Task prompt: Only certain lines below are wanted: those starting at the line containing "[Panel to discuss" and ending at the line containing "Akoroda (71, 933)", both included, each retyped exactly.

Material to process:
+++++

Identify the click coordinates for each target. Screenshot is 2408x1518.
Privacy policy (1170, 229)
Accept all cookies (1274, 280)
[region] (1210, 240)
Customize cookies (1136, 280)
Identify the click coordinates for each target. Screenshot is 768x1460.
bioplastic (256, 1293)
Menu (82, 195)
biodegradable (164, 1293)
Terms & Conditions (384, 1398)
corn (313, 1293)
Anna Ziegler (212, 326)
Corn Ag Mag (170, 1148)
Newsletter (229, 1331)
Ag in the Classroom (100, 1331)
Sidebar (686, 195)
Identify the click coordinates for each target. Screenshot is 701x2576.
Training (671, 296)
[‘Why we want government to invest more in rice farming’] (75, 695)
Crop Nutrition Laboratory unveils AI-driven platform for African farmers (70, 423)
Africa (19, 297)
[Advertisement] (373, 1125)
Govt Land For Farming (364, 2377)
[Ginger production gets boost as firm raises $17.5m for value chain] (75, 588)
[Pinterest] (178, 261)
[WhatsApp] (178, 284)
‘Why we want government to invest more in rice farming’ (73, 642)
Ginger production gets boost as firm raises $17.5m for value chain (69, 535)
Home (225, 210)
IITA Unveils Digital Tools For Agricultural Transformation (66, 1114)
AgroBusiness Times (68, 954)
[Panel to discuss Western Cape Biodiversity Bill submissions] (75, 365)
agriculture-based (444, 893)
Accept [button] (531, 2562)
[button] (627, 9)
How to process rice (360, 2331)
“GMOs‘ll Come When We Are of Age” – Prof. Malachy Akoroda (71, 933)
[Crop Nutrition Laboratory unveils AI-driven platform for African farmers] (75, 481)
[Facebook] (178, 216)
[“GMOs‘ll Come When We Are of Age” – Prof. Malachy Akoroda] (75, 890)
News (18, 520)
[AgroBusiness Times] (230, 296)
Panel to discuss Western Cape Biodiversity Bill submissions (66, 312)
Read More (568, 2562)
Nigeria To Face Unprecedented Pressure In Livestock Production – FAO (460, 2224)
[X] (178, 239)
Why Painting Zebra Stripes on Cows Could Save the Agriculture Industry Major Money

+++++

Task result:
[Panel to discuss Western Cape Biodiversity Bill submissions] (75, 365)
agriculture-based (444, 893)
Accept [button] (531, 2562)
[button] (627, 9)
How to process rice (360, 2331)
“GMOs‘ll Come When We Are of Age” – Prof. Malachy Akoroda (71, 933)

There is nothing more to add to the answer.